Because Desmond’s examination is centered on class, other contributing factors and contexts of poverty are sometimes lost in the equation. Poverty looks different depending on where you live and what you look like. But because Desmond’s analytical framework is not intersectional, Poverty, by America can offer only an incomplete account for how American poverty has propagated along racial lines or how class myths and American Dream narratives work together to reinforce both poverty and racism. Despite not having this intersectional lens, Desmond’s robustly researched book remains persuasive.
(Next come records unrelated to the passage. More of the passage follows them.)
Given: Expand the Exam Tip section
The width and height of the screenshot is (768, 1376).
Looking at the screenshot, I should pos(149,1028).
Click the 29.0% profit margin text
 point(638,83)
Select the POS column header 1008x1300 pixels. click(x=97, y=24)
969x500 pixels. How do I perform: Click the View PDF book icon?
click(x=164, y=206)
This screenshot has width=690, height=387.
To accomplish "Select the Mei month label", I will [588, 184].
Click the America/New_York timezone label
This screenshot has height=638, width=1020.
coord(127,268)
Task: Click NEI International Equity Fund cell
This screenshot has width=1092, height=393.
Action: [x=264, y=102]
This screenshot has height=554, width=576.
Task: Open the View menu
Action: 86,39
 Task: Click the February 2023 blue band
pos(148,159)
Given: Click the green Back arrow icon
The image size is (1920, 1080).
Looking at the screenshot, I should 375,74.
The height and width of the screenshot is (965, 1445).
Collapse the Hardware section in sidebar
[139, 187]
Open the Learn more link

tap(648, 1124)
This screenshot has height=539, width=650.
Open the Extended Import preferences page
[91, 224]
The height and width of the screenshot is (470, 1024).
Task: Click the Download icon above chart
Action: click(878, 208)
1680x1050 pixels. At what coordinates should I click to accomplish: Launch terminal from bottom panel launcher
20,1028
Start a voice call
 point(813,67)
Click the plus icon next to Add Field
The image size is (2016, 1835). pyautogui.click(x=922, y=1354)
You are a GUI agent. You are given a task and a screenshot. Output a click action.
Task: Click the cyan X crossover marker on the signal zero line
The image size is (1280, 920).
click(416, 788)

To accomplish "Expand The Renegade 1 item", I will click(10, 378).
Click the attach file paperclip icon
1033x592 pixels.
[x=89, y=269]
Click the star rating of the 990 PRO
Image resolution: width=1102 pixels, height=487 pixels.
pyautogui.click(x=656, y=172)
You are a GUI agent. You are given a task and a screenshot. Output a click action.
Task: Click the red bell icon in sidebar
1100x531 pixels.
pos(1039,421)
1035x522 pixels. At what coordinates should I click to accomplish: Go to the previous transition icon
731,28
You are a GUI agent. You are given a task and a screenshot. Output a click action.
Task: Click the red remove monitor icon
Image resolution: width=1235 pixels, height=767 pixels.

Desmond concludes his book with a radical solution to upend America’s poverty economy: If the system is corrupt, disrupt the system. Desmond estimates that the cost to abolish American poverty—meaning to elevate everyone above the national poverty line (in 2023, $30,000 for a family of four)—is $177 billion, or “less than 1 percent of our GDP.” He argues that this money could be procured easily but only if the government ended tax codes and incentives that amounted to a $1 trillion annual tax avoidance per year for America’s wealthiest individuals and corporations. Desmond asserts that abolishing poverty cannot happen with social-welfare spending alone but must also occur in tandem with structural changes that address the systemic issues underlying the poverty economy, including reforms to the tax system.
Each solution Desmond proposes maps onto a problem he presents in the book. He says Congress should raise the minimum wage to eradicate subminimum pay and “ensure that workers will never again have to fight to earn a living.” He also proposes that government increase its investment in public goods—from public housing to public education—and introduce policies that make banking less predatory. He says citizens should petition Congress to enact a new set of labor laws for America’s modern corporate labor system. Within our own communities, he recommends that we advocate for the removal of zoning laws to reintegrate America’s rich and poor. We should become, he writes, “poverty abolitionists,” who conduct “an audit of our lives, personalizing poverty by examining all the ways we are connected to the problem—and to the solution.” Cumulatively, Desmond believes we can create a society that doesn’t depend on poverty for its prosperity.
But will Americans choose to stop benefiting from the poor people we don’t even see? Will Americans ever agree to the tax rates needed to abolish poverty for good?
By the end of the book, I found myself cautiously hopeful that a cultural shift is on the horizon—even Desmond cites a 2020 Pew Research Center poll indicating that for the first time more Americans blame poverty on structural conditions rather than individual failures. Part of my hopefulness, too, comes from my own personal stakes in Desmond’s argument. After witnessing the poverty economy prey upon my rural community—in the form of predatory overdraft fees, $7-an-hour jobs, and snowballing debt—I want to think that things can change, that I can one day stop sending money back to Texas because my parents will finally be paid a livable wage.
Desmond believes “the end of poverty would bring a net gain in broad prosperity.” The use of “would” here reveals this future’s conditional reality. What Desmond imagines is an idealized outcome, where Americans truly understand that their individual well-being and prosperity depend on the well-being and prosperity of other Americans. Even if unrealistic, this idealism is an intentional and necessary choice: We should imagine a better world to work toward, because dreaming in the present gives us a place to start from in building America’s poverty-free future.